• _Source records_:
------------------------
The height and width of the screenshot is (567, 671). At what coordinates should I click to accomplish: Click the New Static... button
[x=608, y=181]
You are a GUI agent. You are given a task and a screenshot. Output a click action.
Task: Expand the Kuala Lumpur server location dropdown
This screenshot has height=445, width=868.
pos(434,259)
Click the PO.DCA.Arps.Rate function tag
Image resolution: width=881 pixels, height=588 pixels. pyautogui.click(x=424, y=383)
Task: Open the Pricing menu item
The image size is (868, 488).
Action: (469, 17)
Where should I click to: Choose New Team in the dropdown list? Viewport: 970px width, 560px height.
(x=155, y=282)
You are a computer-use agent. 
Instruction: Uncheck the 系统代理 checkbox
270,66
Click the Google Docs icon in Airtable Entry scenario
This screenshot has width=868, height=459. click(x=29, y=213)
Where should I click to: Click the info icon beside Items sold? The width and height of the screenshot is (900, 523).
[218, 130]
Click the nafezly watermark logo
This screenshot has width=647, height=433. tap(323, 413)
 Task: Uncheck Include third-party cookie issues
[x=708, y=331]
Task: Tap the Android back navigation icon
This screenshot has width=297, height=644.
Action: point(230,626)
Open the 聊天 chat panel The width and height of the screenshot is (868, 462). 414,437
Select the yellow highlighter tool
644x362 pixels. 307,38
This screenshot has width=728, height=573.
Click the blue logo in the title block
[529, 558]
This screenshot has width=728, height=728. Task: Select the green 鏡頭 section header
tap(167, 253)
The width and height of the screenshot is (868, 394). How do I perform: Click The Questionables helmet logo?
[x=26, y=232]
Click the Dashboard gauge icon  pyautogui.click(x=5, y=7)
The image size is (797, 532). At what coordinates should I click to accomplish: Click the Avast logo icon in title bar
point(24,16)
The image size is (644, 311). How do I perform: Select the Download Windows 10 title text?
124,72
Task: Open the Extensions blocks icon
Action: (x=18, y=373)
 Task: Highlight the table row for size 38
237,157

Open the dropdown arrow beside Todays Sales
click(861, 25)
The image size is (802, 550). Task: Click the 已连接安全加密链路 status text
------------------------
• _Exercise directions_: Keep every word the same and copy out all of the entries.

• _Task output_:
The height and width of the screenshot is (567, 671). At what coordinates should I click to accomplish: Click the New Static... button
[x=608, y=181]
You are a GUI agent. You are given a task and a screenshot. Output a click action.
Task: Expand the Kuala Lumpur server location dropdown
This screenshot has height=445, width=868.
pos(434,259)
Click the PO.DCA.Arps.Rate function tag
Image resolution: width=881 pixels, height=588 pixels. pyautogui.click(x=424, y=383)
Task: Open the Pricing menu item
The image size is (868, 488).
Action: (469, 17)
Where should I click to: Choose New Team in the dropdown list? Viewport: 970px width, 560px height.
(x=155, y=282)
You are a computer-use agent. 
Instruction: Uncheck the 系统代理 checkbox
270,66
Click the Google Docs icon in Airtable Entry scenario
This screenshot has width=868, height=459. click(x=29, y=213)
Where should I click to: Click the info icon beside Items sold? The width and height of the screenshot is (900, 523).
[218, 130]
Click the nafezly watermark logo
This screenshot has width=647, height=433. tap(323, 413)
 Task: Uncheck Include third-party cookie issues
[x=708, y=331]
Task: Tap the Android back navigation icon
This screenshot has width=297, height=644.
Action: point(230,626)
Open the 聊天 chat panel The width and height of the screenshot is (868, 462). 414,437
Select the yellow highlighter tool
644x362 pixels. 307,38
This screenshot has width=728, height=573.
Click the blue logo in the title block
[529, 558]
This screenshot has width=728, height=728. Task: Select the green 鏡頭 section header
tap(167, 253)
The width and height of the screenshot is (868, 394). How do I perform: Click The Questionables helmet logo?
[x=26, y=232]
Click the Dashboard gauge icon  pyautogui.click(x=5, y=7)
The image size is (797, 532). At what coordinates should I click to accomplish: Click the Avast logo icon in title bar
point(24,16)
The image size is (644, 311). How do I perform: Select the Download Windows 10 title text?
124,72
Task: Open the Extensions blocks icon
Action: (x=18, y=373)
 Task: Highlight the table row for size 38
237,157

Open the dropdown arrow beside Todays Sales
click(861, 25)
The image size is (802, 550). Task: Click the 已连接安全加密链路 status text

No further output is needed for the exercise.